A HX4D/E catalytic dyad has been shown to be essential for the activity of the LPLAT family of proteins. Bioinformatic analysis showed that AlmG contains two putative catalytic dyads (H106X4D111 and H215X4E220). Site-directed mutagenesis experiments convincingly demonstrated that H215X4E220 was absolutely essential for the glycine modification, this being an unexpected result because the H106X4D111 dyad corresponds to the active site of the LPLAT family. Future structure–function studies are now warranted to explain AlmG's unique mechanism, including the authors' proposal that AlmG might be acting on the acyl precursor used as a substrate by LpxN rather than the intact lipid A domain (Fig. 1).

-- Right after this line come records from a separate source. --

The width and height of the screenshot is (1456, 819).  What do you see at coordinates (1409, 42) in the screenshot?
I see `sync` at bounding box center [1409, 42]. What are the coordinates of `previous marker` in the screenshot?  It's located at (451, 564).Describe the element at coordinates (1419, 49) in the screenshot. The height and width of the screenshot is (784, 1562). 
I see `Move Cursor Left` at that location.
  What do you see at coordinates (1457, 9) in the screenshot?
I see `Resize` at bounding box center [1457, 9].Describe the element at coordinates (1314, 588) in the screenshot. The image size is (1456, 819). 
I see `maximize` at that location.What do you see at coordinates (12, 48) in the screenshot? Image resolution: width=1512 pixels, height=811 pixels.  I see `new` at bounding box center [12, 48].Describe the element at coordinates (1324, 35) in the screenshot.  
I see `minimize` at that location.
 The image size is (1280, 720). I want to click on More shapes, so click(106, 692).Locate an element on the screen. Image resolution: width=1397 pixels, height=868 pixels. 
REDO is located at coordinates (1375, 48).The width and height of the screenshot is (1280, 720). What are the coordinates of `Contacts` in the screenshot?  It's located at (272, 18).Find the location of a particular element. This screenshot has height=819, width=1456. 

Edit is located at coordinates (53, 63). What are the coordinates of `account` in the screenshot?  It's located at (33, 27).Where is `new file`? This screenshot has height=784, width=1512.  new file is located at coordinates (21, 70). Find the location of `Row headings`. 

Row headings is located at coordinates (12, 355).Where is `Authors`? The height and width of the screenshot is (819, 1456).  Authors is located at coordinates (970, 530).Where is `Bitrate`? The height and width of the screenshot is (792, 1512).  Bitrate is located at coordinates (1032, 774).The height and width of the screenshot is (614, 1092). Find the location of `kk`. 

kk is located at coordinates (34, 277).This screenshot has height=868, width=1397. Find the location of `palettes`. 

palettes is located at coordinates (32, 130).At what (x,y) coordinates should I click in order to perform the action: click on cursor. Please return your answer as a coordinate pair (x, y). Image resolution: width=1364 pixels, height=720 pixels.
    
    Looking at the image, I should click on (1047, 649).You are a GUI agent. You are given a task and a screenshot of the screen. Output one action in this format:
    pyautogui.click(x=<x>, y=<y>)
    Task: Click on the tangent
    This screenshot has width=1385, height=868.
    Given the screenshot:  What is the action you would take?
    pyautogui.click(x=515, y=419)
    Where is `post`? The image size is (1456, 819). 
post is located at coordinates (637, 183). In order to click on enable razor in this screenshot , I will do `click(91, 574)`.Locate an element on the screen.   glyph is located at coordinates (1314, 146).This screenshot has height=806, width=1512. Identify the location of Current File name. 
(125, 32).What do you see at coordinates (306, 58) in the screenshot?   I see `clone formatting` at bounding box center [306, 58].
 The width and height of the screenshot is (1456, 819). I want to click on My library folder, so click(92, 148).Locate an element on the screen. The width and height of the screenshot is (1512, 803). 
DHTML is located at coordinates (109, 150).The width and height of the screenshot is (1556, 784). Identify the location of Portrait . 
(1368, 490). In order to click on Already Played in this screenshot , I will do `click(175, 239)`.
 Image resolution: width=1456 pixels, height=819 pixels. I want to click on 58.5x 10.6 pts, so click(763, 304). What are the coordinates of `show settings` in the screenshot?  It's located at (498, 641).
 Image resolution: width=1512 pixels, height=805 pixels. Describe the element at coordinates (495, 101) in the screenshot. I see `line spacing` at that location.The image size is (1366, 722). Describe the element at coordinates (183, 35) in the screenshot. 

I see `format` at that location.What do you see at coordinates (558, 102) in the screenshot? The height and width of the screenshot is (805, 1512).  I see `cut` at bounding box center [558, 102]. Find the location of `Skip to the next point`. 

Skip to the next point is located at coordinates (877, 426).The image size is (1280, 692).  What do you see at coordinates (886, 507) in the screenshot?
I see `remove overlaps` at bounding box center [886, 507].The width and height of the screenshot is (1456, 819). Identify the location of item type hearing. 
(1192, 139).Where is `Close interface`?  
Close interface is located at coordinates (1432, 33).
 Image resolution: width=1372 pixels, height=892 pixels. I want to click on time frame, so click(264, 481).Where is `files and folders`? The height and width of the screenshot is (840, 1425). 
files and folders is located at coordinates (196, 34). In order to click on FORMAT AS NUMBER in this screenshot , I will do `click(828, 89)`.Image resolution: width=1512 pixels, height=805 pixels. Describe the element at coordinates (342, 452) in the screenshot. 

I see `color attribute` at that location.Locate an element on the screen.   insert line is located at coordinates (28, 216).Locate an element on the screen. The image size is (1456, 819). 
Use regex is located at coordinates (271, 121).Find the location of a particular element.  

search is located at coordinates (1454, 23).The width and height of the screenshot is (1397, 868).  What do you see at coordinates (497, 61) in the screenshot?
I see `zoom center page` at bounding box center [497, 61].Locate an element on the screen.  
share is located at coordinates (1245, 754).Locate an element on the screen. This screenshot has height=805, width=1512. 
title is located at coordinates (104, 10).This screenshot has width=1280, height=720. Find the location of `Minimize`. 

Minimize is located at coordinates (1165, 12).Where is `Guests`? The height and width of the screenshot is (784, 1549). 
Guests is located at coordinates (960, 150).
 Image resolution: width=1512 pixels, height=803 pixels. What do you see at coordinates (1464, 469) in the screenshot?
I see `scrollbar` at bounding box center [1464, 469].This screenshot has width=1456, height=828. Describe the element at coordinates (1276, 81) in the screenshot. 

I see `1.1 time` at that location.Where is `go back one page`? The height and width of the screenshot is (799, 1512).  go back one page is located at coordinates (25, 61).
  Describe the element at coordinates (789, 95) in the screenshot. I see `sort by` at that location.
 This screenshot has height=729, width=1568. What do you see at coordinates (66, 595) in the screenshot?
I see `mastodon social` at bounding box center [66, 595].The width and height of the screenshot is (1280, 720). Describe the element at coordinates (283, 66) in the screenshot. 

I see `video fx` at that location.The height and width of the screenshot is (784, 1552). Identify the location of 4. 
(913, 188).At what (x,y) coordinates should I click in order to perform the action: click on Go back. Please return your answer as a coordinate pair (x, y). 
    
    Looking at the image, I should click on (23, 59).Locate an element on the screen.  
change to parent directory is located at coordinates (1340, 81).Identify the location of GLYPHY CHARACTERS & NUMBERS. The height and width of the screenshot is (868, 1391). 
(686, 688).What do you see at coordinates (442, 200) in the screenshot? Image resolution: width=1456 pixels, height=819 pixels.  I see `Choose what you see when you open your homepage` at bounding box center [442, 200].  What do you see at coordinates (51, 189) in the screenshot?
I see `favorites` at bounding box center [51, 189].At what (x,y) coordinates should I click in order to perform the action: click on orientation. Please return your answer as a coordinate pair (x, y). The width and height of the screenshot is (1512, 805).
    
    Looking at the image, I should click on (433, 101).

The work of Henderson et al. (7) makes a strong argument for exploiting synthetic biology approaches using E. coli to elucidate the activity of enzymes responsible for Kdo-lipid A biosynthesis and decoration from different bacteria. This strategy may also prove useful for purifying LPS of defined chemical structures to assess their potential as vaccine adjuvants and/or immunomodulators; Stephen Trent's group has published a proof-of-principle study showing the outstanding opportunities that await (9). In this context, the enzymes encoded by the alm operon represent a singular addition to the repertoire of proteins employed by Gram-negative bacteria to remodel their LPS. In a broader context, many questions remain to be investigated. Does the lipid A modification with glycine play any role in V. cholerae survival in the environment? Is there any connection between lipid A modifications and the expression/function of the Vibrio type VI secretion system? How does Vibrio coordinate the spatial–temporal expression of lipid A modifications with that of other virulence factors? How widespread is the modification of lipid A with amino acids? Answering these questions will not only advance our understanding of V. cholerae infection biology but also will provide further insights into the role of LPS in Gram-negative bacteria biology.
Acknowledgments
Research in my laboratory is supported by the Biotechnology and Biomedical Sciences Research Council (BBSRC, Grants BB/P006078/1, BB/P020194/1, and BB/N00700X/1) and the Medical Research Council (MRC, Grant MR/R005893/1).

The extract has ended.